Lambat laun, Syiah tidak hanya berkembang sebagai sebuah gerakan
politik. Bahkan mereka juga menjadi suatu kelompok dalam Islam dan
memiliki penafsiran keagamaan tersendiri. Kaum Syiah mengkultuskan Ali
bin Abi Thalib, sebagai penerus keimaman pasca rosulullah SAW, bahkan
mewariskannya hingga beberapa garis keturunan Ali. Paham keagamaan
mereka tertuju kepada beberapa figure, seperti: bidang fiqh mereka
merujuk kepada Imam Ja’far shodiq, bidang Hadits mereka mengikuti
al-Kulaini, bidang tasawuf mereka bersumber kepada Mulla Shadra,
sedangkan teologi mereka lebih dekat kepada Mu’tazilah.

**Materi yang Diberikan**
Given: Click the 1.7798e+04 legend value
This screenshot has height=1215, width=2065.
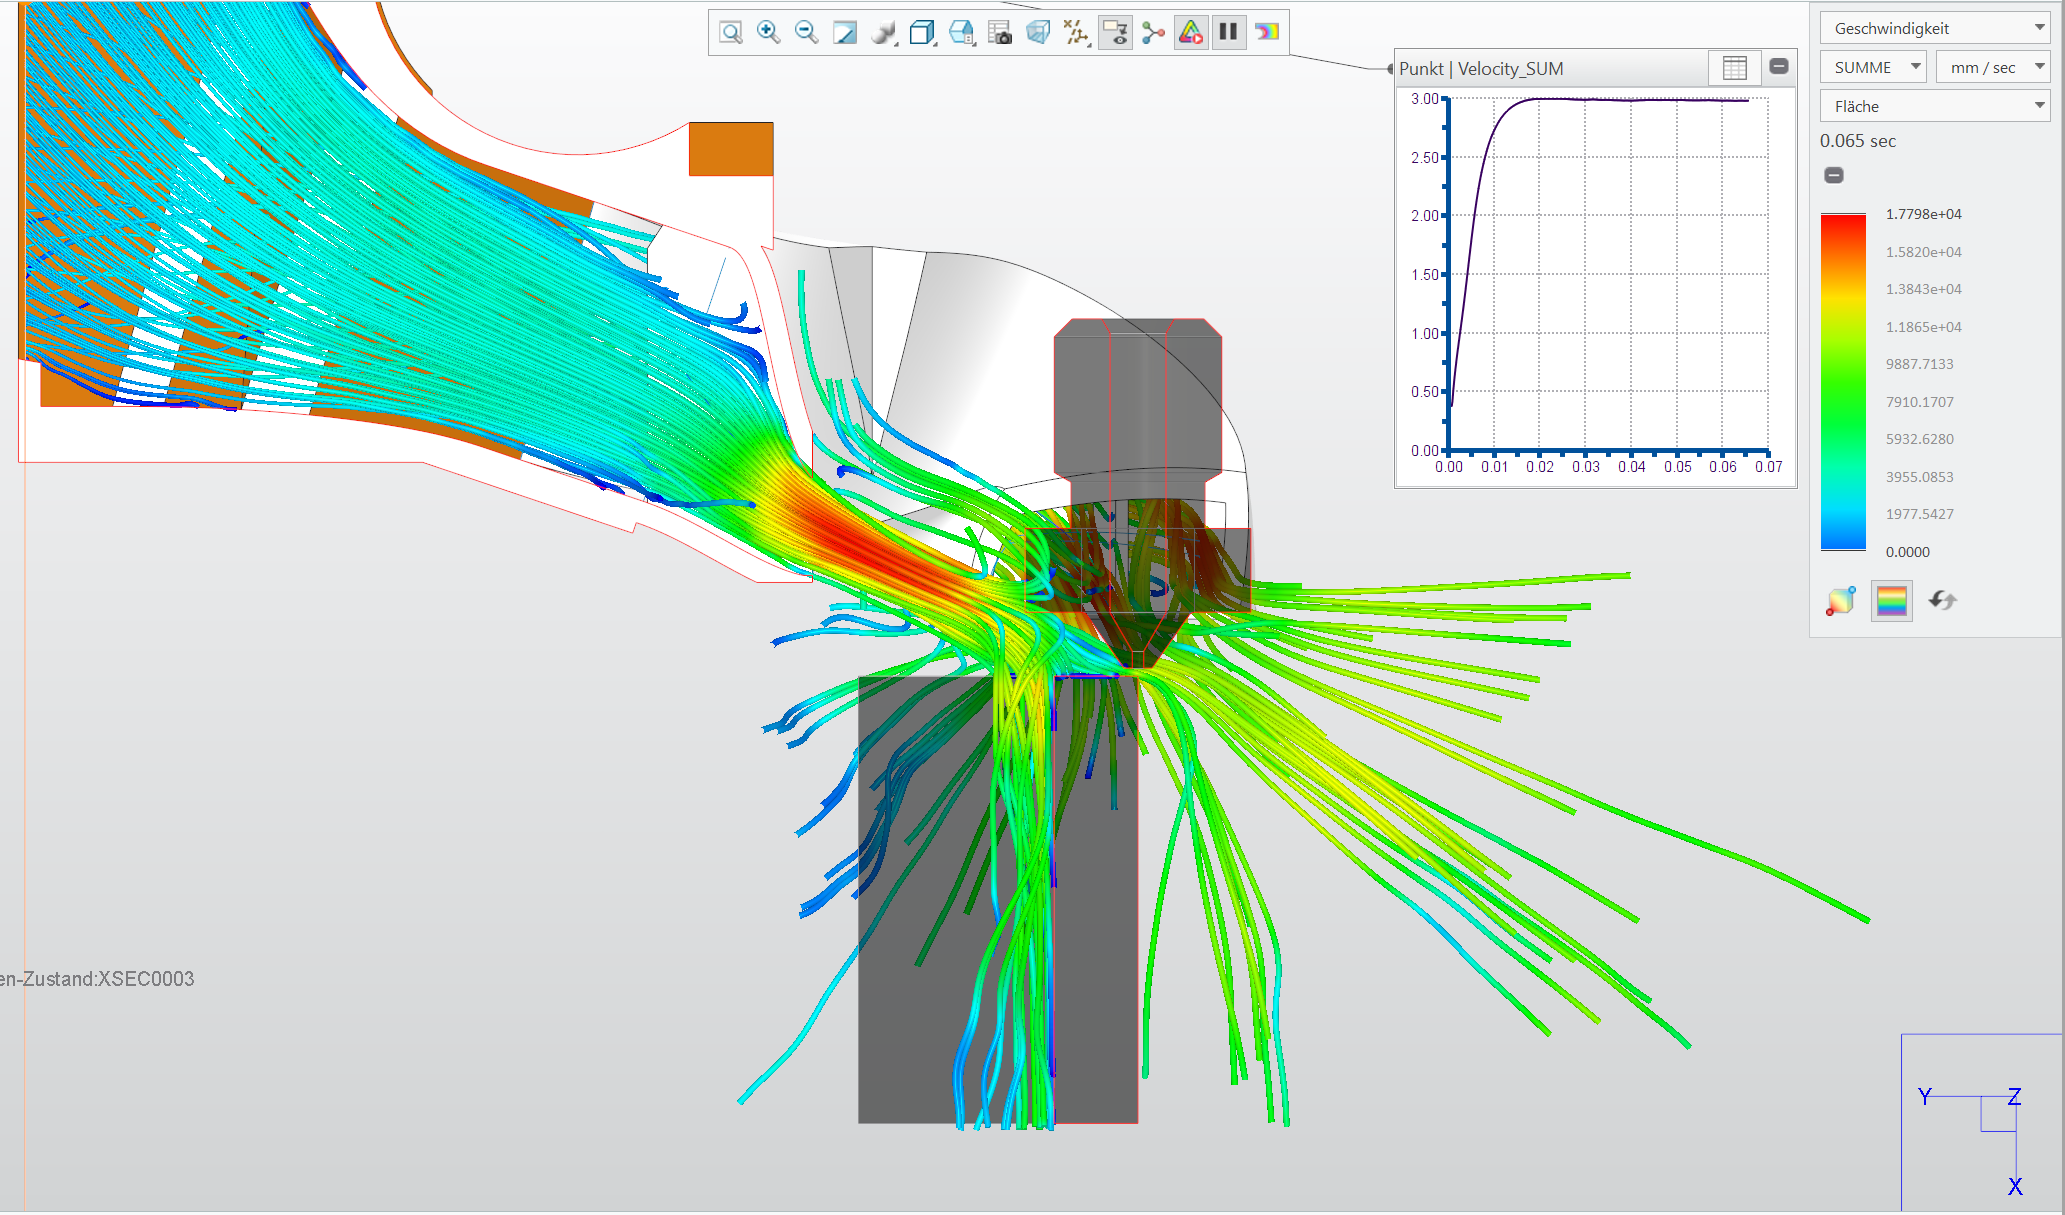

**Soal dan Tugas**
A. Menurut kutipan tentang Syiah, kepada siapa kaum Syiah merujuk dalam bidang tasawuf?
B. Berdasarkan kutipan tentang Syiah, jelaskan mengapa Syiah lambat laun tidak hanya dipandang sebagai gerakan politik.
C. Terjemahkan kalimat dari kutipan tentang Syiah ini ke dalam bahasa Inggris: "Kaum Syiah mengkultuskan Ali bin Abi Thalib, sebagai penerus keimaman pasca rosulullah SAW, bahkan mewariskannya hingga beberapa garis keturunan Ali."

**Jawaban Berurutan**
A. Kepada Mulla Shadra.

B. Syiah juga menjadi suatu kelompok dalam Islam. Kelompok ini memiliki penafsiran keagamaan tersendiri.

C. The Shia venerate Ali bin Abi Thalib as the successor to the imamate after the Messenger of God (SAW), and even pass it down through several lines of Ali's descendants.